The Happy Mondays
Although they remain a cult act in the United States, the rough-and-ready northern Brits of the Happy Mondays are hugely influential on today's indie/dance crossover acts. Formed by brothers Paul and Sean Ryder in '80s Manchester, the Mondays formed at the exact moment in which post-punk was fading and early dance music was starting to blow up. Though they hailed from the same rainy climes as gloomy bands like Joy Division, the Ryders largely scoffed at that sort of existential navel-gazing. They were too busy getting fucked up and making music about getting fucked up. And somehow, they landed on the same label as Joy Division and then New Order — Tony Wilson's legendary Factory Records — and became England's unlikely dance-rock saviors. The 2003 fictionalized account of this period, 24 Hour Party People, is a comedy but accurately traces the band's hapless, haphazard trajectory to near-stardom.

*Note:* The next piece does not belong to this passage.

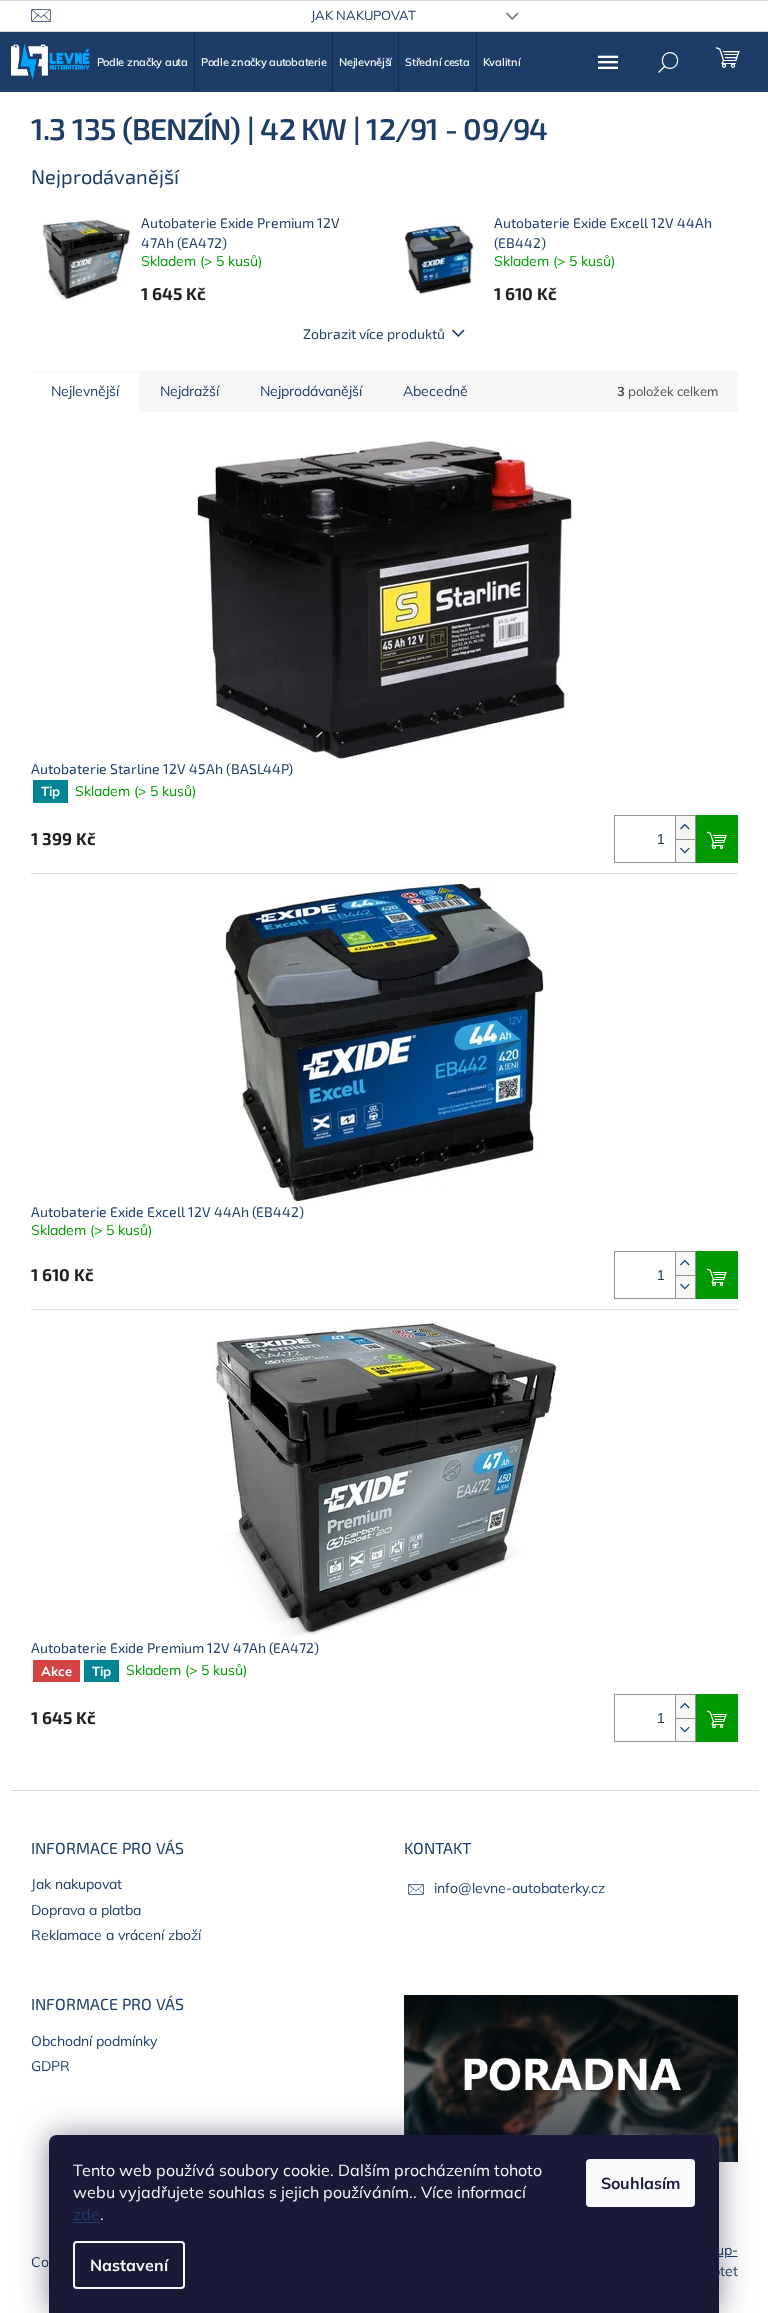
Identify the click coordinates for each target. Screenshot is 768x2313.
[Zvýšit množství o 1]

Early Mondays songs were weird, syncopated, dubby, skanky guitar songs with the elder Ryder, Sean, spewing all kinds of off-key gibberish. But as the band's musicianship improved along with electronic music technology, the chaotic sound gradually morphed into a dusted dance groove that owed more to acid house than to rock 'n' roll. So ridiculously trend-predictive was this band that none other than Paul Oakenfold produced some of its early releases.
But the Mondays were proud members of a slightly thuggish, very northern English drug culture, and soon the party seemed to take precedence over the music. This was a band, after all, that flew on Factory's dime to record in Barbados only to squander its entire recording advance on crack. Still, this reunion sees the band much older and presumably wiser. Only three original members remain: Sean Ryder, drummer Gaz Whelan, and maraca-shaking hype man Bez. But this spate of rare American appearances promises impenetrable accents, freaky dancing, and all kinds of happily boozing ex-pats merrily dancing out of the woodwork.